→ BRIEF: Please repeat, precisely as written, only the lines from the one containing "The width and" through the last line of the records below, pictures omitted.

### SOURCE RECORDS ###

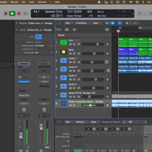The height and width of the screenshot is (152, 152).
Task: Click the Guitar L track waveform icon
Action: (63, 60)
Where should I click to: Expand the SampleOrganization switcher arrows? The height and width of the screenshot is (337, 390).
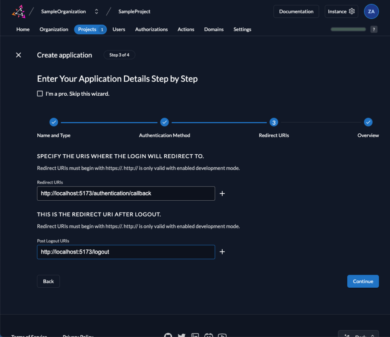[x=96, y=11]
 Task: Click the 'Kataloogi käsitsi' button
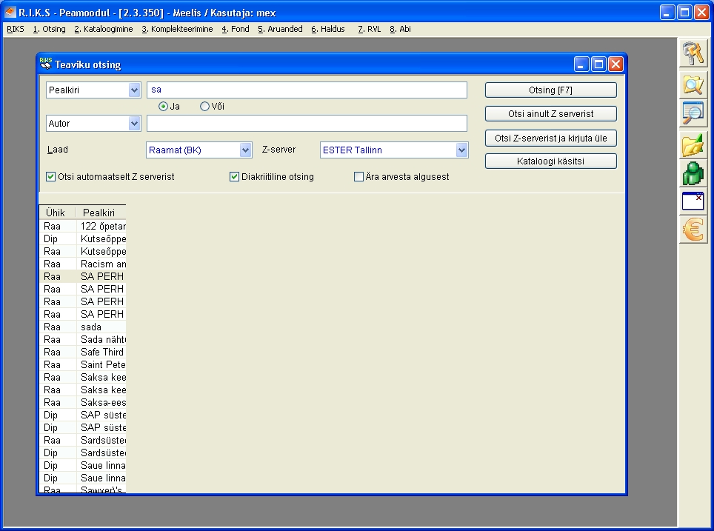click(x=550, y=161)
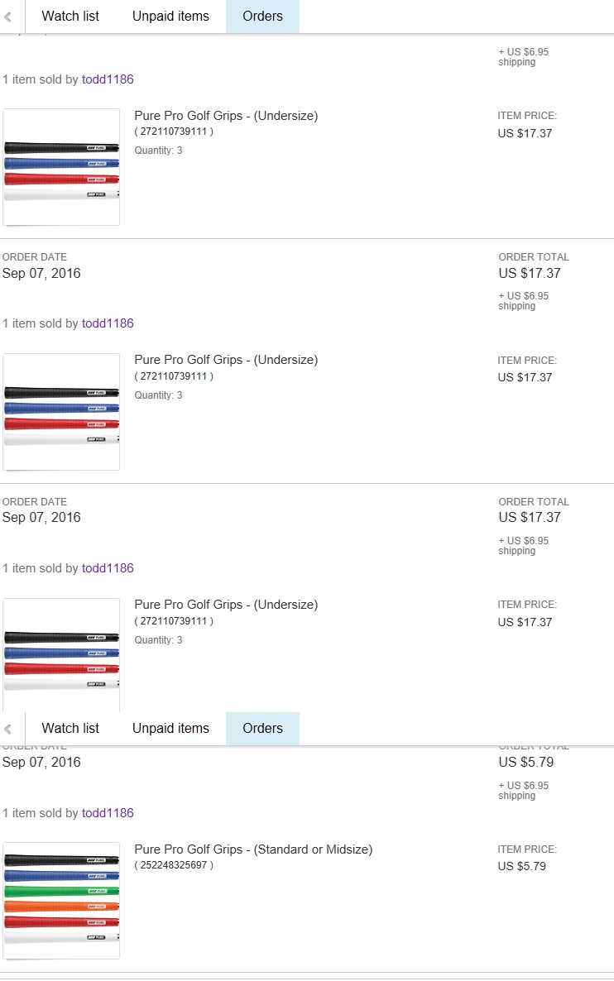Visit seller todd1186 in the second listed order
Screen dimensions: 614x981
coord(108,323)
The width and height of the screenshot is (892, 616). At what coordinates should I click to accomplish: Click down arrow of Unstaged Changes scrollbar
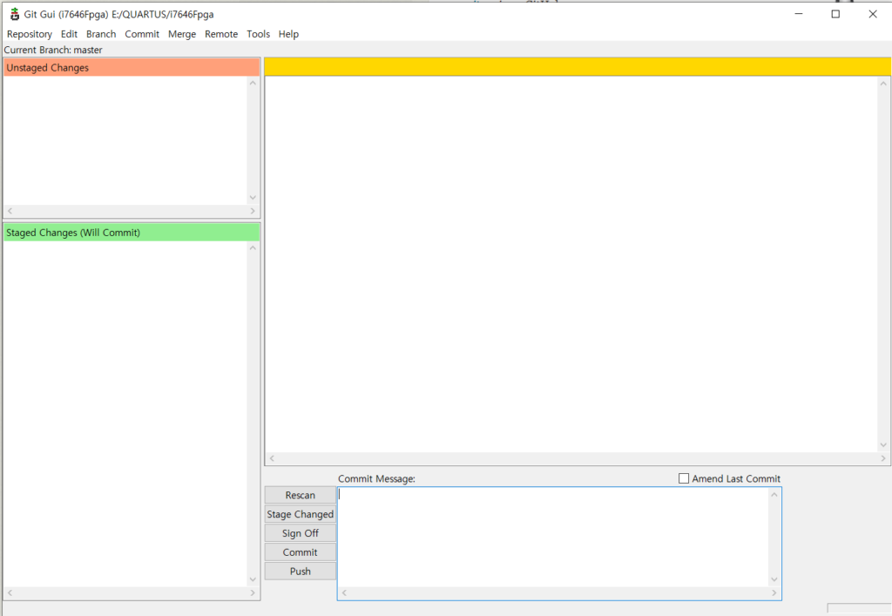click(x=253, y=198)
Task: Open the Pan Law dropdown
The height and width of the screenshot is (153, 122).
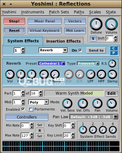Action: click(x=94, y=117)
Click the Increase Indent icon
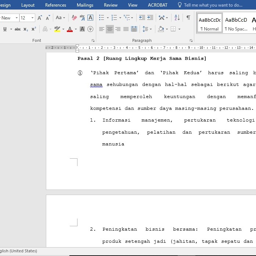Screen dimensions: 256x256 coord(150,18)
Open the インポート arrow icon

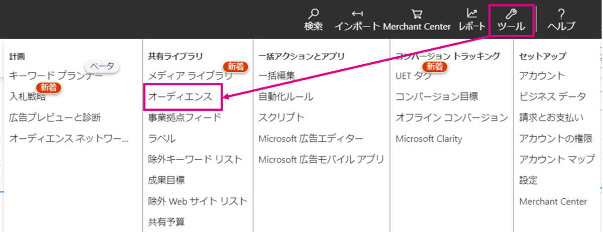[357, 14]
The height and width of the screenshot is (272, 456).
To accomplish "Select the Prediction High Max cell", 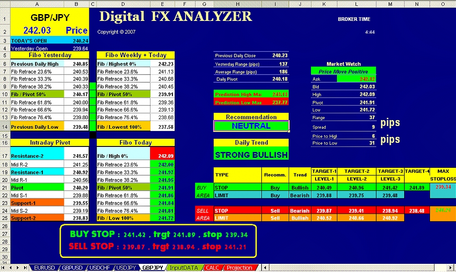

###

→ RESPONSE TO THIS TASK:
The width and height of the screenshot is (892, 616). At what coordinates should I click to accomplish: Click down arrow of Unstaged Changes scrollbar
click(x=253, y=198)
Task: Open the Pan Law dropdown
The height and width of the screenshot is (153, 122).
Action: click(x=94, y=117)
Click the Increase Indent icon
Screen dimensions: 256x256 coord(150,18)
Open the インポート arrow icon

[357, 14]
The height and width of the screenshot is (272, 456).
To accomplish "Select the Prediction High Max cell", 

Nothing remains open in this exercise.